> [WHAT THE EXERCISE ASKS]:
Once the line with "The height and" is reached, output it and every line after it, exactly, through the end of the records below. Pictures are skipped.

> [DATA FOR REVIEW]:
= = =

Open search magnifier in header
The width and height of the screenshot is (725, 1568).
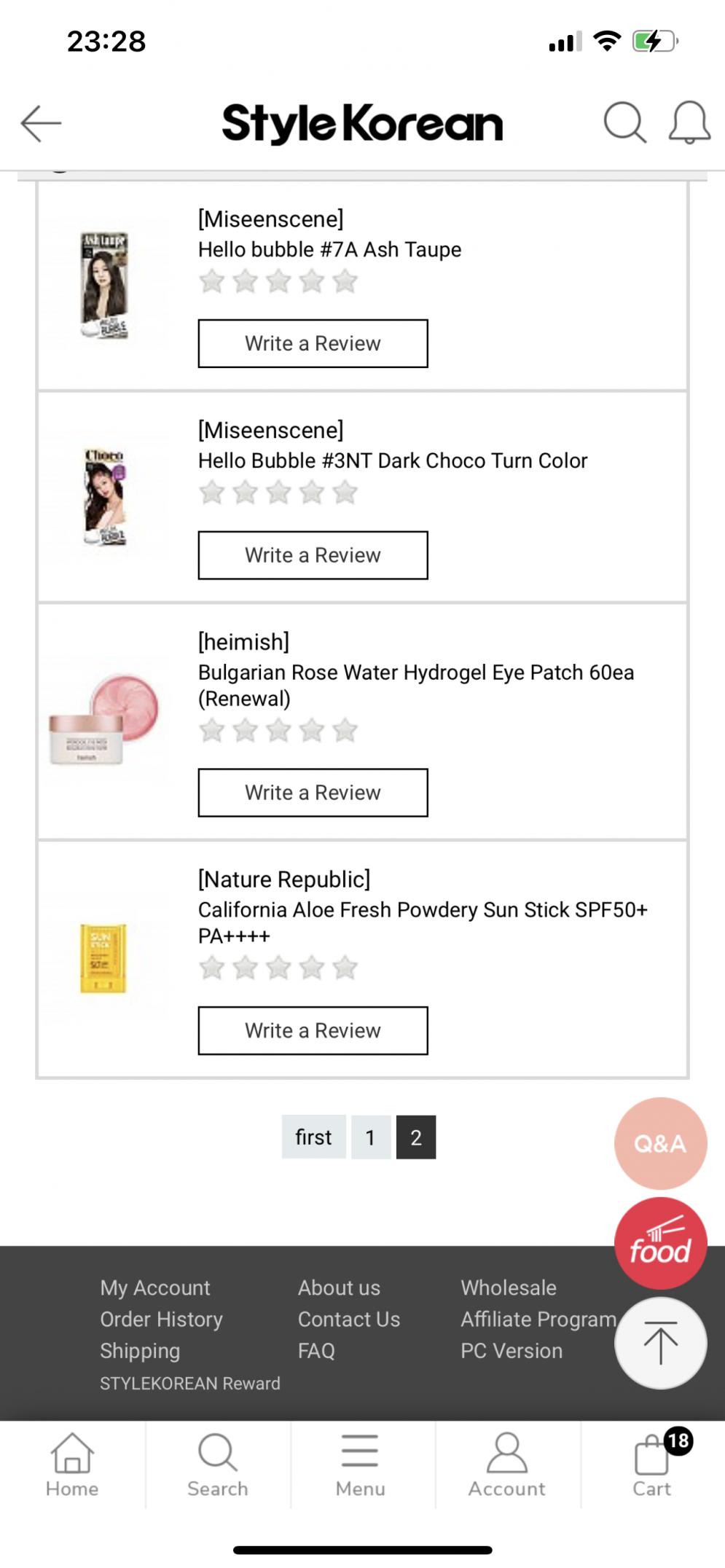[x=624, y=122]
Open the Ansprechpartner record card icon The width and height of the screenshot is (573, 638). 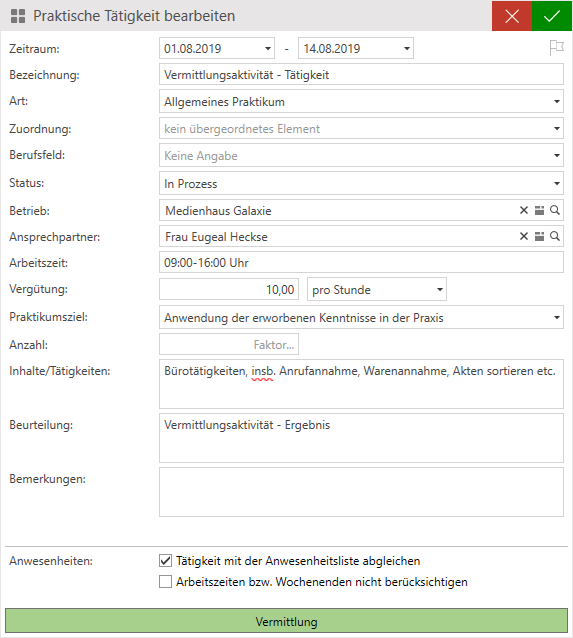[x=539, y=236]
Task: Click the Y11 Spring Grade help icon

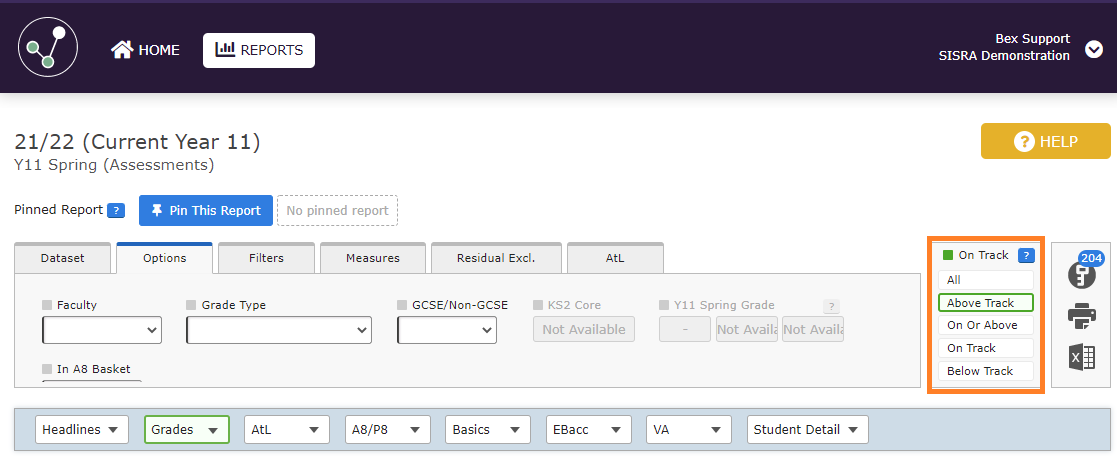Action: pyautogui.click(x=830, y=307)
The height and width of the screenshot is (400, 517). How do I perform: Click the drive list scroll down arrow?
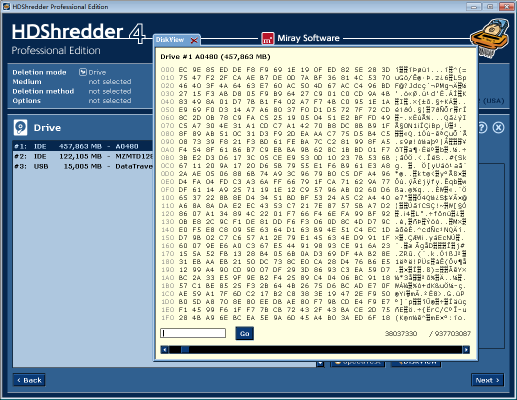coord(320,363)
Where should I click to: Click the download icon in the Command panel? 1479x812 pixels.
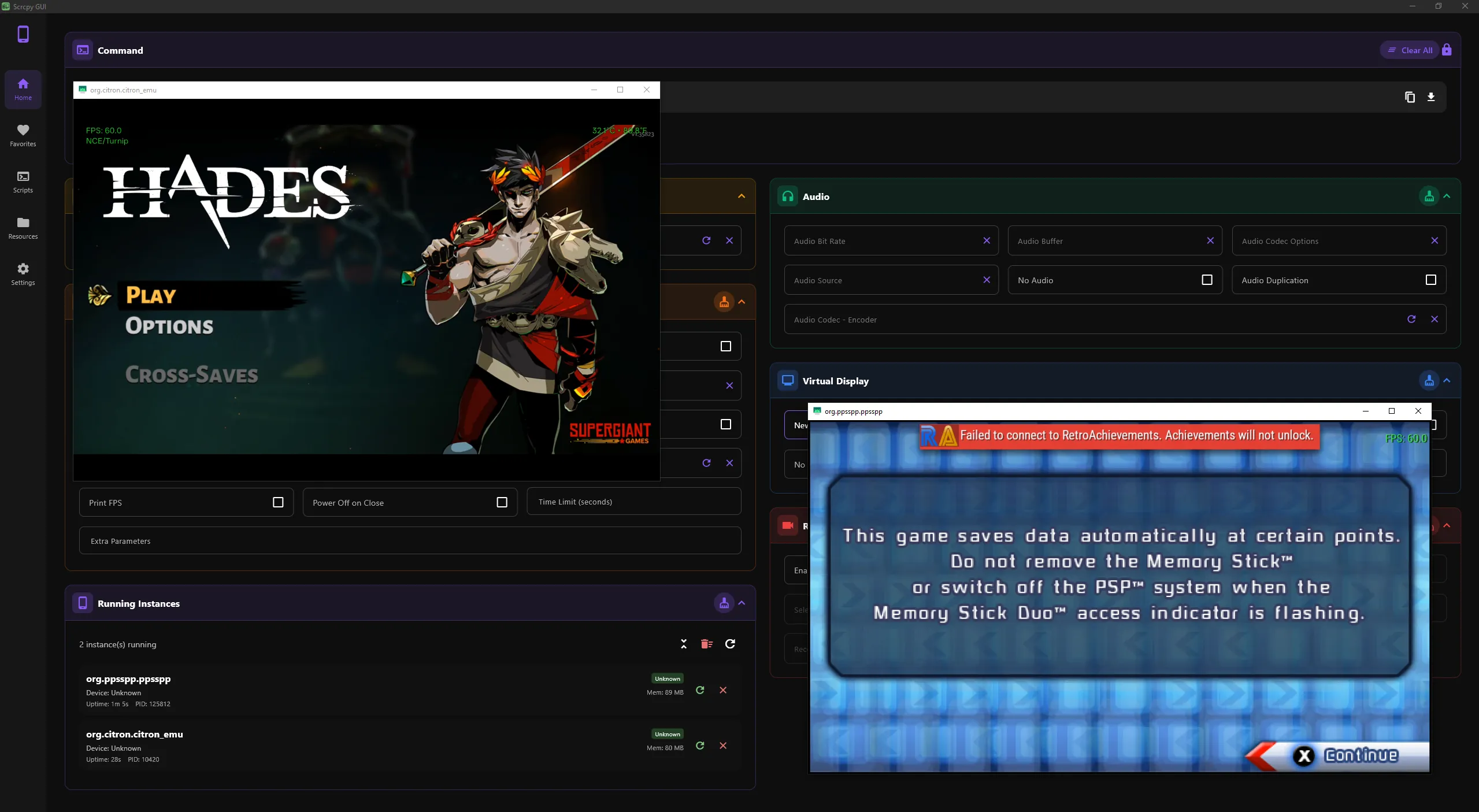click(x=1431, y=97)
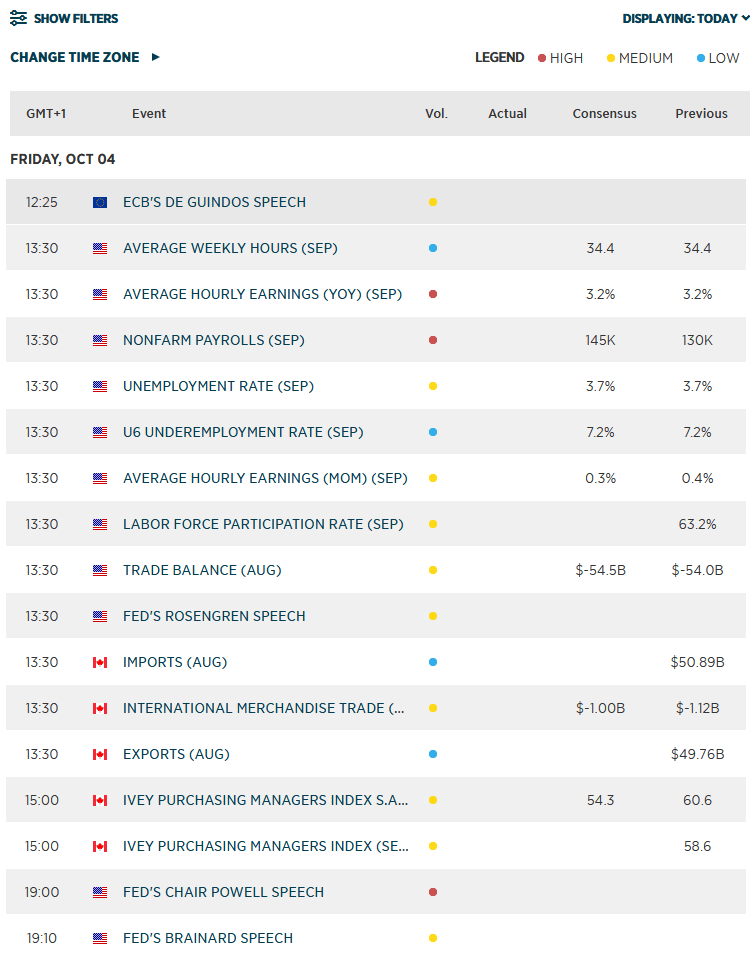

= = =

> [RESULT]:
The height and width of the screenshot is (400, 517). How do I perform: Click the drive list scroll down arrow?
coord(320,363)
Where should I click to: Click the download icon in the Command panel? 1479x812 pixels.
click(x=1431, y=97)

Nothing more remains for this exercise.